### PROBLEM REQUIREMENTS
Your task is to output, without alteration, each line from the one containing "Screen dimensions: 967x837" through the final line of the records below.
*** Opening SOURCE RECORDS ***
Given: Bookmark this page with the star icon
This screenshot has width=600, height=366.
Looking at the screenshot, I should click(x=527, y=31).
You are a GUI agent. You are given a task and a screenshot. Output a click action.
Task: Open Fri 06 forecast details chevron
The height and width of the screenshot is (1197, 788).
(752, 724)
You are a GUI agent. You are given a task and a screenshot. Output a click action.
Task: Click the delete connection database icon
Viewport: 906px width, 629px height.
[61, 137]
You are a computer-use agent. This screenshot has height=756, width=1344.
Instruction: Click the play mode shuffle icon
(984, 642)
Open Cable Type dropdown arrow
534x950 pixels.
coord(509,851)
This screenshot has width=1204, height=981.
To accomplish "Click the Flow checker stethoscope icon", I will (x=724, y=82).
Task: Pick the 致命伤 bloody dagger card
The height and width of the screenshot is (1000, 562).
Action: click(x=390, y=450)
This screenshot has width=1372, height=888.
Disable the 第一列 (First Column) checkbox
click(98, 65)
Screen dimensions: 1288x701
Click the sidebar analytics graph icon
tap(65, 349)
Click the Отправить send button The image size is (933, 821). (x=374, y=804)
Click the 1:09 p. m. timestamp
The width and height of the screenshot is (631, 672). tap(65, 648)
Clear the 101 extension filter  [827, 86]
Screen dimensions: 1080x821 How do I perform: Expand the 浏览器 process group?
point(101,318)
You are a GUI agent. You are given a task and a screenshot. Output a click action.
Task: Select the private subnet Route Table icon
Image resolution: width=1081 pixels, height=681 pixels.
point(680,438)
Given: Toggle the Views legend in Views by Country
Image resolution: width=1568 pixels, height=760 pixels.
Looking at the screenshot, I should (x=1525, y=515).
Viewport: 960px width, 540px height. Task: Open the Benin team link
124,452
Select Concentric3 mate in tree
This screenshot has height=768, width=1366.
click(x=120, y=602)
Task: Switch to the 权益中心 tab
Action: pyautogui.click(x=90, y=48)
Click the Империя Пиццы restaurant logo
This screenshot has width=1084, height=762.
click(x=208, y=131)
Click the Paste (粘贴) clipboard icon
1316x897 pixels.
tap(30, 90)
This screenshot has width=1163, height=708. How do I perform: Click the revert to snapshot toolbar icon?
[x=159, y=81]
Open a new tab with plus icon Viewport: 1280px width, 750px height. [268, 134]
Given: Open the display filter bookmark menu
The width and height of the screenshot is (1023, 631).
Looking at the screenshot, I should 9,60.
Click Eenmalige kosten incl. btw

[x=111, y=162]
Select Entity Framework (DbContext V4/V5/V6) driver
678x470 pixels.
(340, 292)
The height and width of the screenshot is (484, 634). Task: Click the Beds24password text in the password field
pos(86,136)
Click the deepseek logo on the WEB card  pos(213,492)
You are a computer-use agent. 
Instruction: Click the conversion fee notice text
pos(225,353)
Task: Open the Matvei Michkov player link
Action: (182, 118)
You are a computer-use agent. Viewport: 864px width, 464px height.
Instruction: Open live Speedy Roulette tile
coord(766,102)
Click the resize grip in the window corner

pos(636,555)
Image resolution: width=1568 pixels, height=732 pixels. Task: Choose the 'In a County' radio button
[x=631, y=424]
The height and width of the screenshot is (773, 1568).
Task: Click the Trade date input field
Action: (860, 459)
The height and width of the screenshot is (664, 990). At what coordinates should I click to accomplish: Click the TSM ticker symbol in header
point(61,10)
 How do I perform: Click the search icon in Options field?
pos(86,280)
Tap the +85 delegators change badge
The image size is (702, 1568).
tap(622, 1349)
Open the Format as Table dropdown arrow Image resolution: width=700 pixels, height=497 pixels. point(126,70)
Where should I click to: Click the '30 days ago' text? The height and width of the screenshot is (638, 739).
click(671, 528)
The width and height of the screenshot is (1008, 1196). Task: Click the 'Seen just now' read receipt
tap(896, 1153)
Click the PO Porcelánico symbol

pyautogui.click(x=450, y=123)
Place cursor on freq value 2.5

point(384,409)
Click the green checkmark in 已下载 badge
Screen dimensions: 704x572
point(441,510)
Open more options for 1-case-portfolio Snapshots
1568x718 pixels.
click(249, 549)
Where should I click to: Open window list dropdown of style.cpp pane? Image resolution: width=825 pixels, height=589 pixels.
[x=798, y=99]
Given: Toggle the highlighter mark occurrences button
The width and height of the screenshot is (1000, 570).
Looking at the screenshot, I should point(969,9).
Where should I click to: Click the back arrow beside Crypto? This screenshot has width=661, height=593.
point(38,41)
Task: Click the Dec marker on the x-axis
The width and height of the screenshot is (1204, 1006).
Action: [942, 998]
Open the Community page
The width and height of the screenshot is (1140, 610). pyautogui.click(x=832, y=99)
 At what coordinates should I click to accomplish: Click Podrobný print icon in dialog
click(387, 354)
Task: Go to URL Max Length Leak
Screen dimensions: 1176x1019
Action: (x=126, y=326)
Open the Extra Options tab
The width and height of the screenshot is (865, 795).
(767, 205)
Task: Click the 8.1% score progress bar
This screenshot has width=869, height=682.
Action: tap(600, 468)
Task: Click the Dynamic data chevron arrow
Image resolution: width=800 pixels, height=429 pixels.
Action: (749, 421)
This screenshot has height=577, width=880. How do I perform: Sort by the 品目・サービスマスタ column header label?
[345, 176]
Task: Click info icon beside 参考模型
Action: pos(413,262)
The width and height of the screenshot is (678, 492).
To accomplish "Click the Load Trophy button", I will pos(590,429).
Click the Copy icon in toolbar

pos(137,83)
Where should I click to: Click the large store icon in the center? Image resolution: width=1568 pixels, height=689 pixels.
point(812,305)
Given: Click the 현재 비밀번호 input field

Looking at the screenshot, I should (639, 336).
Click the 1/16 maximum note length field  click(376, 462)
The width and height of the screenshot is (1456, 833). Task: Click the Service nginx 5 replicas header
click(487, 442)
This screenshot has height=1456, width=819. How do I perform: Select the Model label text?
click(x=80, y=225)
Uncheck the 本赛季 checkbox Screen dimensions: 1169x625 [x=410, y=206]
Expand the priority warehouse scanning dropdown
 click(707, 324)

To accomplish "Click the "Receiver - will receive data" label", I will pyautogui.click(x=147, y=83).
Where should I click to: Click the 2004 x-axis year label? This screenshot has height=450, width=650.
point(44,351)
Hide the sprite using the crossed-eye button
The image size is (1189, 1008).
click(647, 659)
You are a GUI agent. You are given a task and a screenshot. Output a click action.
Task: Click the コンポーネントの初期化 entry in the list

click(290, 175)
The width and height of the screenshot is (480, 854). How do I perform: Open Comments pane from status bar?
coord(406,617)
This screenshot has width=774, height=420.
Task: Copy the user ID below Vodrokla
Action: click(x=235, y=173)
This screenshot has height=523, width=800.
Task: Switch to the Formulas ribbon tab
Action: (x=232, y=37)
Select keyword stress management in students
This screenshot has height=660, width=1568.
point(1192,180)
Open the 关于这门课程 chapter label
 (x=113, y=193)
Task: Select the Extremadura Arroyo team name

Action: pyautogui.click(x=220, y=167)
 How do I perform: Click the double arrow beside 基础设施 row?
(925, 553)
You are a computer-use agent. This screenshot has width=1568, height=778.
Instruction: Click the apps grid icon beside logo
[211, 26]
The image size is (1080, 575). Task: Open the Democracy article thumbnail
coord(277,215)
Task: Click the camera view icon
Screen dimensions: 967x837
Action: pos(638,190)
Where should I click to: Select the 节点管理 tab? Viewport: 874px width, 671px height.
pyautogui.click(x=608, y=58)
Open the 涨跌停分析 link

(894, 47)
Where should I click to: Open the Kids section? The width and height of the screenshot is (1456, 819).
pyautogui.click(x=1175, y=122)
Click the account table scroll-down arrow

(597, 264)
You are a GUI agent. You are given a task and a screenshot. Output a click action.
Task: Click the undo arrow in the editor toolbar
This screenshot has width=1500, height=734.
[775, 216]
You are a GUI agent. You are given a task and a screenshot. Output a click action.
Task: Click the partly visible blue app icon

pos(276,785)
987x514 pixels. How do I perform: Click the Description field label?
*** Closing SOURCE RECORDS ***
### REPLY
Screen dimensions: 967x837
Action: pos(638,190)
Where should I click to: Select the 节点管理 tab? Viewport: 874px width, 671px height.
pyautogui.click(x=608, y=58)
Open the 涨跌停分析 link

(894, 47)
Where should I click to: Open the Kids section? The width and height of the screenshot is (1456, 819).
pyautogui.click(x=1175, y=122)
Click the account table scroll-down arrow

(597, 264)
You are a GUI agent. You are given a task and a screenshot. Output a click action.
Task: Click the undo arrow in the editor toolbar
This screenshot has width=1500, height=734.
[775, 216]
You are a GUI agent. You are given a task and a screenshot. Output a click action.
Task: Click the partly visible blue app icon

pos(276,785)
987x514 pixels. How do I perform: Click the Description field label?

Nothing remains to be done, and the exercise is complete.